Entretanto, as crianças prodígio não necessariamente se tornarão gênios que irão revolucionar o mundo. Nós assumimos que isso acontece porque elas não têm habilidades socioafetivas e, portanto, não podem ser tão bem-sucedidas. No entanto, evidências sugerem o contrário – na verdade, menos de 25% das crianças prodígio sofrem de algum problema relacionado à área socioafetiva. A maioria delas tem vida normal. Então, o que as impede?

Elas não aprendem a ser originais. A maioria dessas crianças está constantemente buscando a aprovação de seus pais e a admiração de seus professores. Elas crescem e se apresentam em concertos de prestígio, mas ainda falta alguma coisa. O que acontece é que a prática aperfeiçoa, mas não traz nada novo.

Essas crianças aprendem a tocar Mozart e Bach, mas raramente compõem suas próprias músicas. Sua energia está tão concentrada em consumir o conhecimento existente, que não produzem novas ideias. Estudos indicam que as crianças mais criativas são as menos propensas a se tornarem as favoritas dos professores – por isso, é comum que elas guardem suas ideias para si.

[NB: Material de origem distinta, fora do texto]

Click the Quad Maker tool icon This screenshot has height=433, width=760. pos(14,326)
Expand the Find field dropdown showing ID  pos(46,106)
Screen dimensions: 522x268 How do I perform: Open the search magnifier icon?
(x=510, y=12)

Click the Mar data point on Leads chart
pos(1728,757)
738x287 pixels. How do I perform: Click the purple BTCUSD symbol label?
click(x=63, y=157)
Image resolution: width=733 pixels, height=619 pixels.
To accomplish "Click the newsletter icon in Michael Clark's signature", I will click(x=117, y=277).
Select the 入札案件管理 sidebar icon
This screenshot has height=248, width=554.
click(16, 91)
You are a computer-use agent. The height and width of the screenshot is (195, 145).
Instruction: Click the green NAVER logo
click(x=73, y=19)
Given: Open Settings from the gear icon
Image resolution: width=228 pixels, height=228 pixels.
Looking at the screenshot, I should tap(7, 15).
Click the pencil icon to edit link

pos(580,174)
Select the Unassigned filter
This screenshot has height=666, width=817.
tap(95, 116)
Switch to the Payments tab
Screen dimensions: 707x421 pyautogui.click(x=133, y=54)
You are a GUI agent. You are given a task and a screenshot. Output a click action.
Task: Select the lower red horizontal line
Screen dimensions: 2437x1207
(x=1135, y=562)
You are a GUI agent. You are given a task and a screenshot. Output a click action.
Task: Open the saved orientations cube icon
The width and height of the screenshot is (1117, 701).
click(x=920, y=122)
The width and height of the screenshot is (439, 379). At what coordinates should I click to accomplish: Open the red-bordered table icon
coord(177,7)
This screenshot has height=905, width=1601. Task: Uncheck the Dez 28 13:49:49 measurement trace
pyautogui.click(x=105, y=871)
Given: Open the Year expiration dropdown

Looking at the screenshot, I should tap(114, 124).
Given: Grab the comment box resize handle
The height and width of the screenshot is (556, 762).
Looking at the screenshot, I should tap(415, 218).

Ao crescerem, muitas dessas crianças prodígio se tornam especialistas em suas áreas e líderes em suas organizações, mas apenas algumas delas se tornam criadores revolucionários – diz a psicóloga Ellen Winner.

Então, o que torna uma criança criativa? Um estudo comparou as famílias de crianças que foram classificadas entre as 5% mais criativas de suas escolas com aquelas que não eram tão criativas. Os pais das crianças "comuns" tinham, em média, 6 regras da casa, além de uma programação específica com horários para o dever de casa e para dormir. Os pais das crianças mais criativas tinham 1 regra ou menos em casa.

A criatividade é difícil de cultivar, mas fácil de ser inibida. Ao limitar as regras, os pais inspiram os filhos a pensar por si mesmos. "Eles tendem a se concentrar mais em valores morais do que em regras específicas", diz Teresa Apabílela, psicóloga de Harvard.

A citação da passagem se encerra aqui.